“What grows together goes together.” I don’t know who first coined that phrase, but it’s one of the potential methods for figuring out what ingredients will “mesh” — and it’s a big piece of this book’s premise. The One-Pot Gourmet Gardener contains a series of container gardening groupings, each with accompanying recipes.
Keep in mind that this concept can only go so far. You’re not going to grow every single ingredient for a given recipe in one pot. Just like an analogy, you have to recognize the limits and not expect the impossible. But you can grow together either most of the ingredients for a recipe, or all of the characteristic ingredients of a recipe, which is a lot of fun — and the focus of the book.
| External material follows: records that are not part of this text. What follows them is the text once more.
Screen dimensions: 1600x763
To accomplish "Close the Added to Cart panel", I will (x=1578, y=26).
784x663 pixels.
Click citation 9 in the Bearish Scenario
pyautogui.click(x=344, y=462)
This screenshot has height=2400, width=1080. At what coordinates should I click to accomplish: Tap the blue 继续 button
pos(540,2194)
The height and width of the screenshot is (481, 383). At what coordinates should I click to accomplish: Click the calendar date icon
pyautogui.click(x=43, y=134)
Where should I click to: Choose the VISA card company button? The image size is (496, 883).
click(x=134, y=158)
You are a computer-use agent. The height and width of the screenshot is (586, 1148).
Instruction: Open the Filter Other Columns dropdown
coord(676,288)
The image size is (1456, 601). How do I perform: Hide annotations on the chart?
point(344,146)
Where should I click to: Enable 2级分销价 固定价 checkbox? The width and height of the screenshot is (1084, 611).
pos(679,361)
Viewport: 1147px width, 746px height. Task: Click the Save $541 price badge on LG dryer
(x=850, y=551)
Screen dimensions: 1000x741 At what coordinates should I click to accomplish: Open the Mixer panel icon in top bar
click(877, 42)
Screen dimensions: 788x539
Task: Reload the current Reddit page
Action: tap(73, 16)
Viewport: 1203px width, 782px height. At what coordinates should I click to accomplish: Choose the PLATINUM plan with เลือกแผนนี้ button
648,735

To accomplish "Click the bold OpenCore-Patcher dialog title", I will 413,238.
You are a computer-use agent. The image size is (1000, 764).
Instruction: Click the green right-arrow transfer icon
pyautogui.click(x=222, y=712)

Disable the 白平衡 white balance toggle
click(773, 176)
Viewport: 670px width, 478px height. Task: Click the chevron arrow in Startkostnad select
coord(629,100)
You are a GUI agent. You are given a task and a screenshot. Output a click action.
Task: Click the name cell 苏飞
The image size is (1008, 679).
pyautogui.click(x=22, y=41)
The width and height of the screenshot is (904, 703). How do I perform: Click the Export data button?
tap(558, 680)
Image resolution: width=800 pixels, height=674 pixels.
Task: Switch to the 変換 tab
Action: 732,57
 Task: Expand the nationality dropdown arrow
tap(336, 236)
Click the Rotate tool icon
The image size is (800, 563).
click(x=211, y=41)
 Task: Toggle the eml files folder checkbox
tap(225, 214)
About The One-Pot Gourmet Gardener
The first step in the process of grow-cook-eat is growing the key ingredients. Some of us are pretty clueless on that front, so the first section is designed to help us out. It includes information about types of seeds, choosing pots, what type of soil to use, etc. It walks the reader through the process of planting seeds, or of planting small plants, then when and how to water, how to maintain the plants, and how to harvest and store them.
After this section of growing information, there are chapters of recipes. Picnics, soups & salads, quick suppers, tasty accompaniments, and drinks & puds. (I’m a little baffled by this last one. “Pud” seems to be a “Briticism,” as I like to call them, for “pudding,” but there are no puddings in this section. I can only assume this must be used here as a catch-all phrase to encompass the jellies and chutneys included in this section, because I can find no other food-related definition for the word. Do not look it up in a slang dictionary.)
Each recipe section contains five recipes, each with an introduction followed by a “grow me” section and an “eat me” section. The “grow me” section features several plants that are the key ingredients for the recipe. It tells you which plants you need, what size container to grow them in, and gives tips for planting, maintaining, and harvesting them.
This is then followed with a recipe in the typical recipe format: ingredient and preparation instructions.
It’s full of full-color photographs of both the plants and the prepared foods, along with some of the ingredients.
This is a fun book for illustrating the soil-to-table nature of where our food comes from.